TRY IT
All lines from the one with "Instruction: Select Исправить" through the end of the records below are to be given again exactly, and nothing else.

SOURCE RECORDS
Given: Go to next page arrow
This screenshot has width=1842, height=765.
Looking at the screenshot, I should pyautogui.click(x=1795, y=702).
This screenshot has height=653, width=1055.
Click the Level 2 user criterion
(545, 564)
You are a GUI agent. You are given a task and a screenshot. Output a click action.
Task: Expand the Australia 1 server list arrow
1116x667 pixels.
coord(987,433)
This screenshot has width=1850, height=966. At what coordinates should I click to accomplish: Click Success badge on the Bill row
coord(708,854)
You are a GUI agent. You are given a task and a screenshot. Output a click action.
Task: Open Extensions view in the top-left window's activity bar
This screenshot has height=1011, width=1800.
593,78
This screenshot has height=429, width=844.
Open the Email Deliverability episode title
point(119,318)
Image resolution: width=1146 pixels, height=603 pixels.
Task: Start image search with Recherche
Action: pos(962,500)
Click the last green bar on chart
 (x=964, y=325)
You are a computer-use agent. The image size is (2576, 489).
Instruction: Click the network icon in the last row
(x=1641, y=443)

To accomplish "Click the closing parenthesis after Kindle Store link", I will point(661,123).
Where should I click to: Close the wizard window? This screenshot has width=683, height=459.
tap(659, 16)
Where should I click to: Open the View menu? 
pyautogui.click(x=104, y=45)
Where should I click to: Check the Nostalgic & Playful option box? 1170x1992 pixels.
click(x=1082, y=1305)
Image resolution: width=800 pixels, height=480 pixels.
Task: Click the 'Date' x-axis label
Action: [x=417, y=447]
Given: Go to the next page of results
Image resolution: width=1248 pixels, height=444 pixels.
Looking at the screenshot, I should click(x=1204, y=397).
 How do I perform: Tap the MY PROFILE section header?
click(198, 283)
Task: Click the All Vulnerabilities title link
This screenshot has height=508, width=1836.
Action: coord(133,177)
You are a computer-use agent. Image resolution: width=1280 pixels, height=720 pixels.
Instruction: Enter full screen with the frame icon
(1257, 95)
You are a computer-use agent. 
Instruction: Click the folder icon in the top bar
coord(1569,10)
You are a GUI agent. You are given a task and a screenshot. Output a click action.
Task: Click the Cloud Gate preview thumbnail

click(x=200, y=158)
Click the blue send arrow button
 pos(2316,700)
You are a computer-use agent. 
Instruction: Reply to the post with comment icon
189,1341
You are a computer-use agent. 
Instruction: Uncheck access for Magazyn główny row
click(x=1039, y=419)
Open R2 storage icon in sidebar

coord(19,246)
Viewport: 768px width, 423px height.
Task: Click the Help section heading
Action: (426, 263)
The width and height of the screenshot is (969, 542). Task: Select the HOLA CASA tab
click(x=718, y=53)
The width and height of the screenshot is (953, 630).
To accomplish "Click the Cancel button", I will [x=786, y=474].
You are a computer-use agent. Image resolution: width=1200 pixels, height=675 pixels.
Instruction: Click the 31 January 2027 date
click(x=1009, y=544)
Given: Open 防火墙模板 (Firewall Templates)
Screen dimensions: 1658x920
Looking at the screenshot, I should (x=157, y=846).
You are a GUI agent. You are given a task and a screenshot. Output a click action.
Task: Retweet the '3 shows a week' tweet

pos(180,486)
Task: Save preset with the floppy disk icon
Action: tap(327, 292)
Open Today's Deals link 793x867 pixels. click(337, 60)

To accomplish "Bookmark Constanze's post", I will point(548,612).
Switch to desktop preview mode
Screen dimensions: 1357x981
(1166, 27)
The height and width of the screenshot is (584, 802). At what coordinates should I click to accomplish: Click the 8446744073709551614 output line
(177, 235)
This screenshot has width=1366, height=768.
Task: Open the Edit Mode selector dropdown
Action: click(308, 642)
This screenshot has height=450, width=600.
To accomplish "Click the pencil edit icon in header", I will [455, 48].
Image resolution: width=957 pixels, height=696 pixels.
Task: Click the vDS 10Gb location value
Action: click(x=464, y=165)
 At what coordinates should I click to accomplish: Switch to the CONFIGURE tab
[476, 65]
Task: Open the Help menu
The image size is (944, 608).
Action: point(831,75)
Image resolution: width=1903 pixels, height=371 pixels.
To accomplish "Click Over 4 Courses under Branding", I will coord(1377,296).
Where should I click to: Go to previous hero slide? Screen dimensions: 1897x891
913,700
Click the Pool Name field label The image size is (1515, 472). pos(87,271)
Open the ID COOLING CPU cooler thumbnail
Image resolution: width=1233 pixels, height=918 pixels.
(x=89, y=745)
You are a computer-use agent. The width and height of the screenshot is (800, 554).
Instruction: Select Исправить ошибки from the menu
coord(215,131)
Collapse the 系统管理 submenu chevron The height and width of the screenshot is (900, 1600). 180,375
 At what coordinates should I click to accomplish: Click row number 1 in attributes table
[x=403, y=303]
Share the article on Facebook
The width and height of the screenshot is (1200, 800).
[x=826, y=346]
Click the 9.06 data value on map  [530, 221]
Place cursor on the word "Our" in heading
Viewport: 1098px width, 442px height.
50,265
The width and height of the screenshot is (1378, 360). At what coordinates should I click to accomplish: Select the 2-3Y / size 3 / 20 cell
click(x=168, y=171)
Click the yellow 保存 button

SOLUTION FOR THIS PROBLEM
Instruction: Select Исправить ошибки from the menu
coord(215,131)
Collapse the 系统管理 submenu chevron The height and width of the screenshot is (900, 1600). 180,375
 At what coordinates should I click to accomplish: Click row number 1 in attributes table
[x=403, y=303]
Share the article on Facebook
The width and height of the screenshot is (1200, 800).
[x=826, y=346]
Click the 9.06 data value on map  [530, 221]
Place cursor on the word "Our" in heading
Viewport: 1098px width, 442px height.
50,265
The width and height of the screenshot is (1378, 360). At what coordinates should I click to accomplish: Select the 2-3Y / size 3 / 20 cell
click(x=168, y=171)
Click the yellow 保存 button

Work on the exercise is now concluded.